Overtures by Franz von Suppé (1819-1895)
From Popeye to Betty Boop

Franz von Suppé

You might never have heard of the composer Franz von Suppé (1819-1895), but there is a very good chance that you know some of his music. Suppé composed tantalizing music mainly for the theater, in particular operettas, ballets and comedies. He was a master of three musical styles, the Italian, the French and the German, and he knew how to blend them irresistibly. His symphonic technique was derived from thorough classical training and his rich experience as a theatre orchestra conductor.


Suppé’s overtures to over 30 operettas were a major feature of his stage work, and they attained immense popularity. For one, they secured enduring fame at pops concerts, and earned use in various animated cartoons. The highly descriptive nature of Suppé’s music made them an ideal vehicle to accompany original animation. The rustic overture to “Poet and Peasant” became one of the composer’s most famous works, and it was subject to roughly 40 different arrangements ranging from brass band, piano duet to flute duet. In Suppé’s operetta, it prefaces a bucolic tale in which a poet, suffering from a broken heart, makes use of a holiday in the mountains and creates all kinds of havoc and confusion among the country belles. In the classic 1930s cartoon “Popeye the Sailor,” the sailing hero conducts this overture appropriately renamed the “Spinach Overture.”

→ Exercise brief:
How would you sum up the piece on Suppé's overtures in two sentences? Nothing in the listing is needed.

→ Information shown:
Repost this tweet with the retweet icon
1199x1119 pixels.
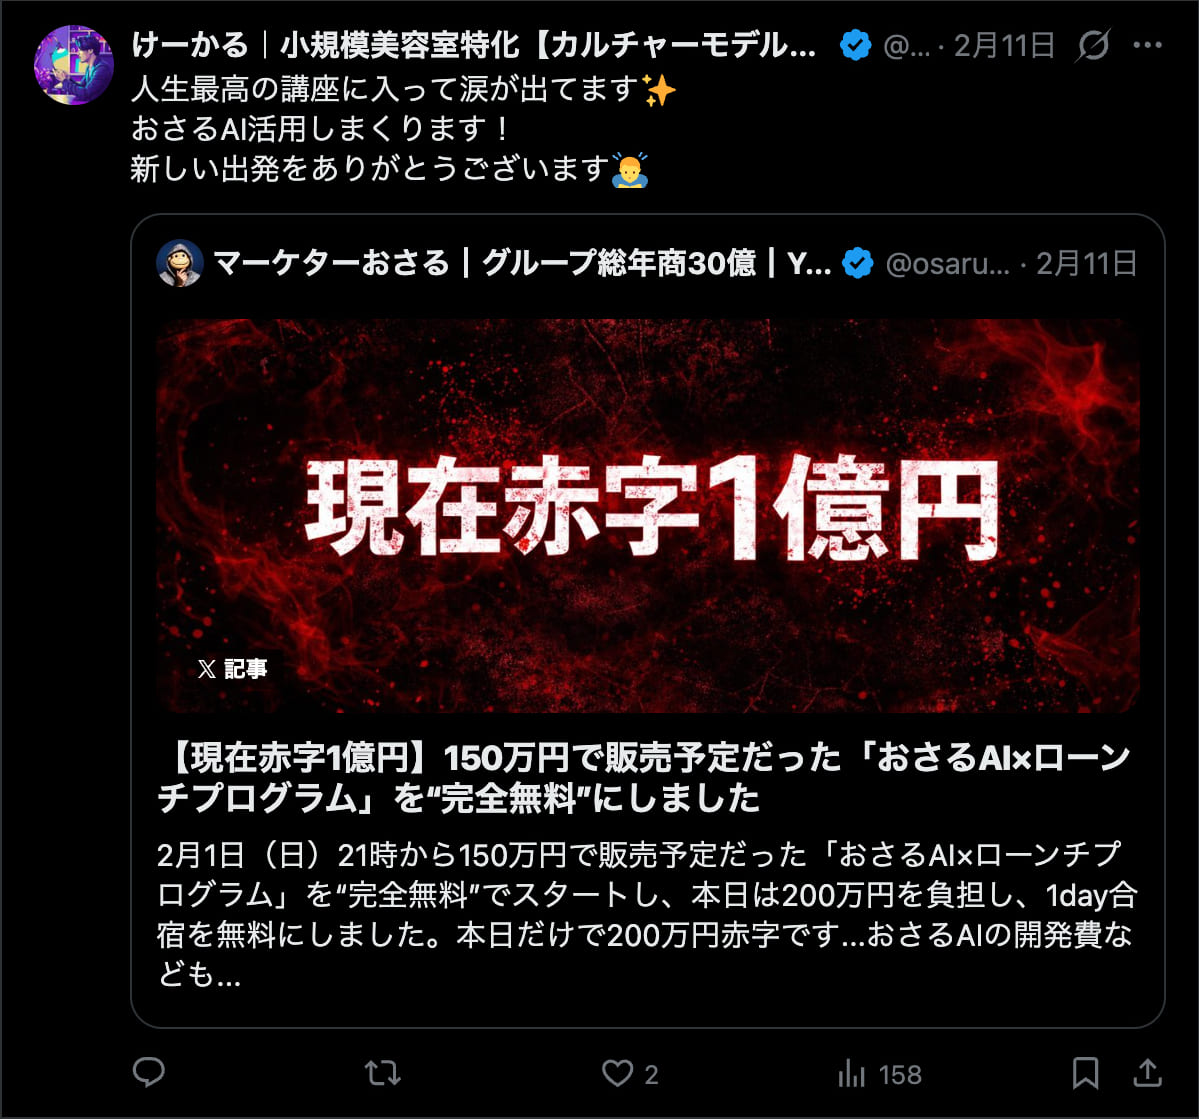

→ Solution:
Franz von Suppé (1819-1895) composed mainly for the theater, blending Italian, French and German styles. His overtures to over 30 operettas became immensely popular at pops concerts and in animated cartoons, and the "Poet and Peasant" overture was renamed the "Spinach Overture" in the 1930s cartoon "Popeye the Sailor."